Frances “Sissy” Farenthold, a reform-minded liberal Democrat in the Texas House who was pushed for the party’s 1972 vice-presidential nomination, has died at age 94, her family said Monday.

Farenthold died Sunday at her Houston apartment after a long struggle with Parkinson’s disease, her son, George Farenthold, told The Associated Press in a telephone interview. She was six days shy of her 95th birthday, he said. Funeral arrangements were private, but a public memorial would be held at the University of Texas at Austin campus at a future date still to be scheduled, he said.

Elected to the Texas House in 1968, Farenthold told AP in 2008 that she recalled shaking hands with a man the next day who said, “'I voted for your husband yesterday,' and I said, ‘It was I.’ He said, ‘If I had known that, I wouldn’t have.’ That was a comedown!”

She was the only woman in the chamber but attained prominence as one of the “Dirty Thirty” reform-minded House members who kept alive as a political issue the Sharpstown stock-fraud scandal of 1971-72 that implicated the state's top elected leaders, all of them conservative Democrats.

As a result, Sissy Farenthold defeated Gov. Preston Smith and Lt. Gov. Ben Barnes, both among those implicated, in the 1972 Democratic primary before losing in the runoff to Dolph Briscoe, who went on to be elected governor.

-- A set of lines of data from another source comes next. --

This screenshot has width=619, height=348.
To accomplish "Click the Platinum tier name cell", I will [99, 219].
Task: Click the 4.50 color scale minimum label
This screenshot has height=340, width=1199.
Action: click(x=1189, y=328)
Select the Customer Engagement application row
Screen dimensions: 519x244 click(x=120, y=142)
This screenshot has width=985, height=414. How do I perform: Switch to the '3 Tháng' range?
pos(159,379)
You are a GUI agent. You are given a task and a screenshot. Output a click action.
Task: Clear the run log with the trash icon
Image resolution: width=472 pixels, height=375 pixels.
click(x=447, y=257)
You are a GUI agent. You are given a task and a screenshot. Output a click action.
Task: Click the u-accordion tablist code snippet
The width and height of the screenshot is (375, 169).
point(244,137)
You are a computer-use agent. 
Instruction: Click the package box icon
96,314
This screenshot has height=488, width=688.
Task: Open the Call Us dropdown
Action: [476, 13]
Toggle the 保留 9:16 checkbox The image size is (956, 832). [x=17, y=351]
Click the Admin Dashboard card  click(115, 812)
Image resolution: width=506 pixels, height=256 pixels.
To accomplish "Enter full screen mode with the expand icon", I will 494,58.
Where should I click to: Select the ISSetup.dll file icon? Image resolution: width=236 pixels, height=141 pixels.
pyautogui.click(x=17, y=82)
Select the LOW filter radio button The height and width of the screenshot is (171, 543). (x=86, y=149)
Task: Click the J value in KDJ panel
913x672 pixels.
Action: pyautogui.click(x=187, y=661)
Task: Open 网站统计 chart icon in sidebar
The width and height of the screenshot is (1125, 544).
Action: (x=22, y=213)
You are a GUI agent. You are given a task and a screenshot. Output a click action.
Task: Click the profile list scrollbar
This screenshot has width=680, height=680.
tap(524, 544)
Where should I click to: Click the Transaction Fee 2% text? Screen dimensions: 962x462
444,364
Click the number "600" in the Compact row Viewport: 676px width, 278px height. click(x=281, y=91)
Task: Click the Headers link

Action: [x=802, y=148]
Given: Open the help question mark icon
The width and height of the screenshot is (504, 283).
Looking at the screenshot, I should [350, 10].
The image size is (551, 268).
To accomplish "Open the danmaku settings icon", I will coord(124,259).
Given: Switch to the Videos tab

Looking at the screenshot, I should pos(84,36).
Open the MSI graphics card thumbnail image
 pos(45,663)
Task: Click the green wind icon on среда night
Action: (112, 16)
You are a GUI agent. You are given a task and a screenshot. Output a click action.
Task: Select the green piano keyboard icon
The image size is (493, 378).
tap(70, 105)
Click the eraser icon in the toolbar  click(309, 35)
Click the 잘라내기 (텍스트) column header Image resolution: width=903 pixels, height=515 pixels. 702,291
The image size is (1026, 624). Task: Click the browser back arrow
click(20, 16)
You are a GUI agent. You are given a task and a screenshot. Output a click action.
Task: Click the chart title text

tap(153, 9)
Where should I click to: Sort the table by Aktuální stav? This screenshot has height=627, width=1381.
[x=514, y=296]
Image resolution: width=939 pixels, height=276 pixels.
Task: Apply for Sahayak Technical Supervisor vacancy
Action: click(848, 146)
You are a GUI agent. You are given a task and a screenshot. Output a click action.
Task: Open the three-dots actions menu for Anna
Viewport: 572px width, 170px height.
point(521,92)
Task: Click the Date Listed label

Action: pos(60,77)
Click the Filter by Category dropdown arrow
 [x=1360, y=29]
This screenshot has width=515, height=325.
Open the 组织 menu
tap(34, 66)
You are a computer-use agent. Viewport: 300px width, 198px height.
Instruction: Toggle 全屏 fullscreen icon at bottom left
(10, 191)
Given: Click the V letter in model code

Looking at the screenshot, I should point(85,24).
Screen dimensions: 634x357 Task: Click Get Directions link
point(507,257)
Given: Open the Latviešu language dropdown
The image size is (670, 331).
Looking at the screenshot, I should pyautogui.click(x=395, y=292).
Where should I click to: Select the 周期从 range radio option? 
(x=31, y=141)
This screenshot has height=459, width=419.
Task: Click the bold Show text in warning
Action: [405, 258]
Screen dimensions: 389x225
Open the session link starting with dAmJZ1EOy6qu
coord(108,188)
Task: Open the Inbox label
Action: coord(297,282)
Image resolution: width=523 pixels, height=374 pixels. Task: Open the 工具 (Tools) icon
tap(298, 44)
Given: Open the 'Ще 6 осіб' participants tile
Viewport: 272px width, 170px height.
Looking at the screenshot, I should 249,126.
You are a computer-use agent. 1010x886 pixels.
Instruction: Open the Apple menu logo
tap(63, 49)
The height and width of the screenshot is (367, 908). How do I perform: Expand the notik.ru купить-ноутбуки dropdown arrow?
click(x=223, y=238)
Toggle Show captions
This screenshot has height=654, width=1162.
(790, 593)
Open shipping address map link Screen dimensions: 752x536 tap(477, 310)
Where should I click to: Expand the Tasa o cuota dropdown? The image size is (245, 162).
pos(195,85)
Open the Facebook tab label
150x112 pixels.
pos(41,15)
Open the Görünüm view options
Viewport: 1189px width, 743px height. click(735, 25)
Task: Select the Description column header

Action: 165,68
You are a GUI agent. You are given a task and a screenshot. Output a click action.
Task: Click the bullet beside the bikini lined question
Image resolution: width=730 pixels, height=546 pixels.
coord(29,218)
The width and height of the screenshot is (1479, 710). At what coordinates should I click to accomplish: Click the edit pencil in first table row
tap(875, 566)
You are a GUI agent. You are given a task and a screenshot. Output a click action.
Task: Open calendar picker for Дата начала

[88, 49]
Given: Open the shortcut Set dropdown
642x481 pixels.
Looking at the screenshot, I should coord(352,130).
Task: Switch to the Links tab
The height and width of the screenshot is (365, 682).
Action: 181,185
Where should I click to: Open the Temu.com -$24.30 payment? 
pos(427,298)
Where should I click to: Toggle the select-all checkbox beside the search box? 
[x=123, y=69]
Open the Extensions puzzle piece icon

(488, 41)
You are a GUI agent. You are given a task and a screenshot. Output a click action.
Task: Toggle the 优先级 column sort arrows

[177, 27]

That same year, Farenthold's name was placed in nomination for vice president at the Democratic National Convention by feminist activist Gloria Steinem. Her nomination was seconded by Black civil rights activist Fannie Lou Hamer and former U.S. Rep. Allard Lowenstein, and tallied 420 votes before withdrawing in favor of U.S. Sen. Thomas Eagleton.

An outspoken liberal, Farenthold earned a spot on President Richard Nixon's “Enemies List." which comprised some his major political opponents. In 1973, she was elected the first chair of the National Women's Political Caucus that recruited women to be political candidates.

Farenthold's activism included leading protests against South Africa's apartheid and nuclear proliferation. The graduate of the University of Texas School of Law went on to teach law at the Texas Southern University and University of Houston law schools. And despite her advocacy of political power for women, she did not support Hillary Rodham Clinton's presidential campaign because of Clinton's Senate vote for the war in Iraq.

“I never thought that when the first strong woman showed up, I would not support her,” Farenthold said. But she said she can’t “because I was so unalterably opposed to the war.”